> [TO BE DONE]
Lay out the lines below as a Markdown table with the columns "Row" and "Text", one line per row, numbered in order and skipping blank lines. Leave the pictures out of the table.

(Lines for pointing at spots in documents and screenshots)

________

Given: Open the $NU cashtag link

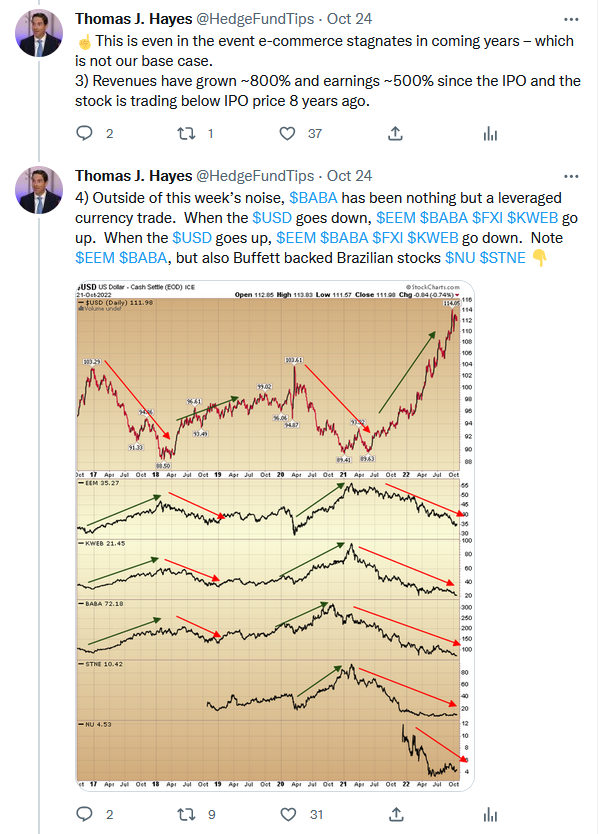Looking at the screenshot, I should [460, 258].
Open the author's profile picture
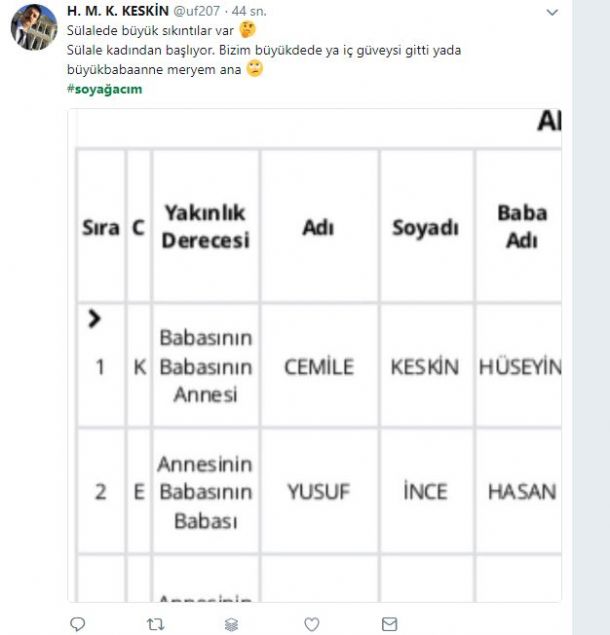This screenshot has height=635, width=610. tap(33, 27)
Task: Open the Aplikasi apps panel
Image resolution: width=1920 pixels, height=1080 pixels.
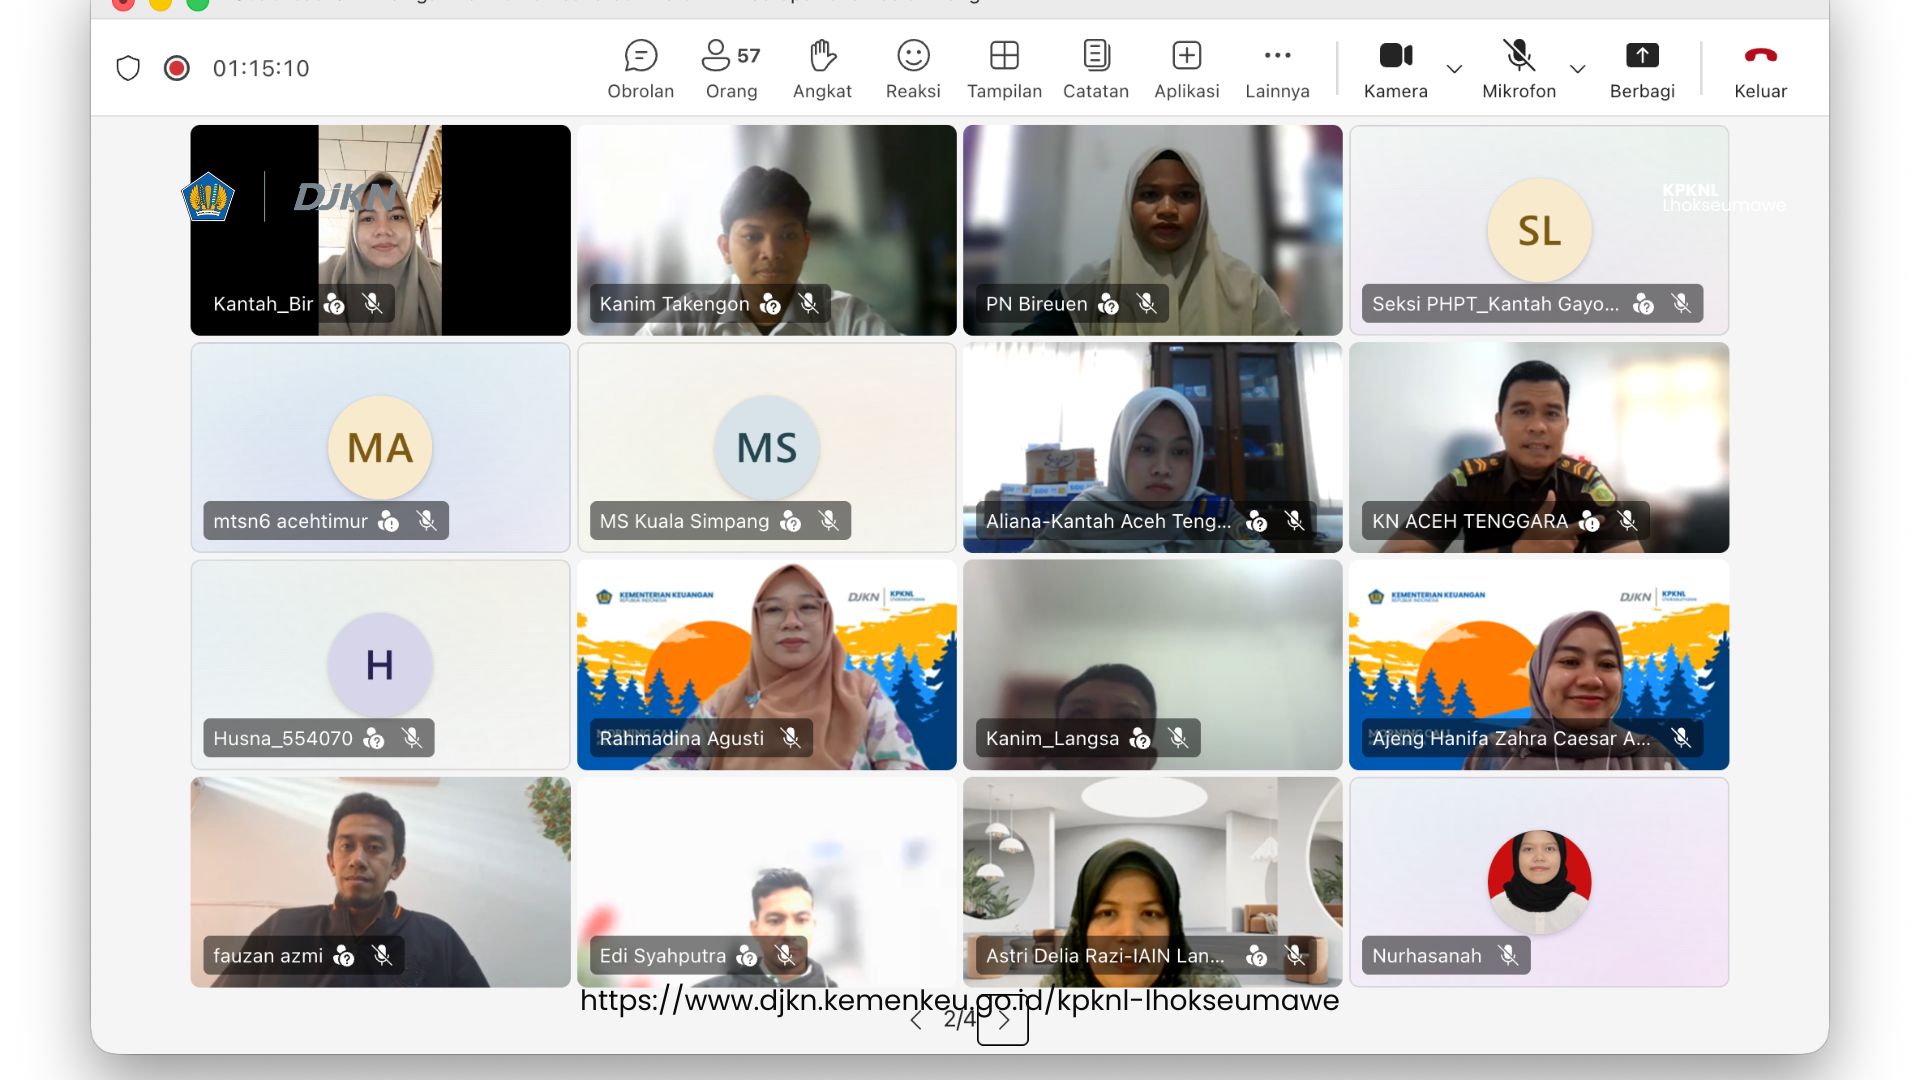Action: (1187, 68)
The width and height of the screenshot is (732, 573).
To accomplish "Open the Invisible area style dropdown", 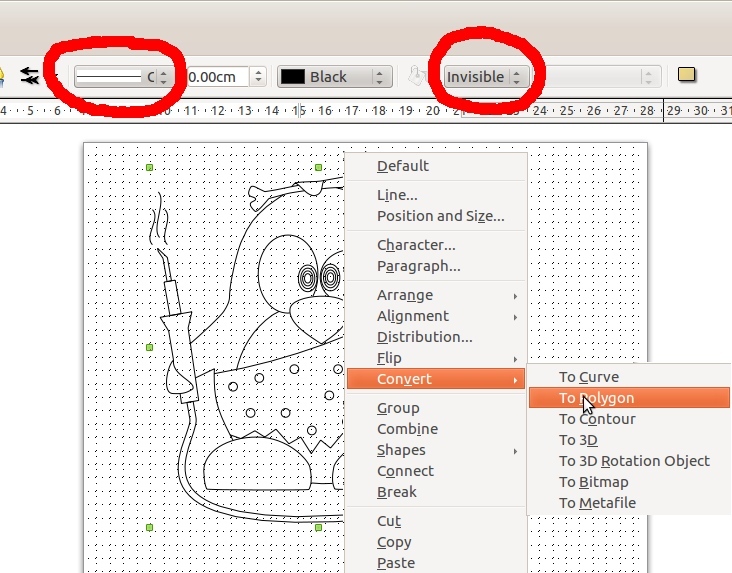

________

> [SOLUTION FOR THIS PROBLEM]
| Row | Text |
|---|---|
| 1 | Given: Open the $NU cashtag link |
| 2 | Looking at the screenshot, I should [460, 258]. |
| 3 | Open the author's profile picture |
| 4 | This screenshot has height=635, width=610. tap(33, 27) |
| 5 | Task: Open the Aplikasi apps panel |
| 6 | Image resolution: width=1920 pixels, height=1080 pixels. |
| 7 | Action: (1187, 68) |
| 8 | The width and height of the screenshot is (732, 573). |
| 9 | To accomplish "Open the Invisible area style dropdown",  |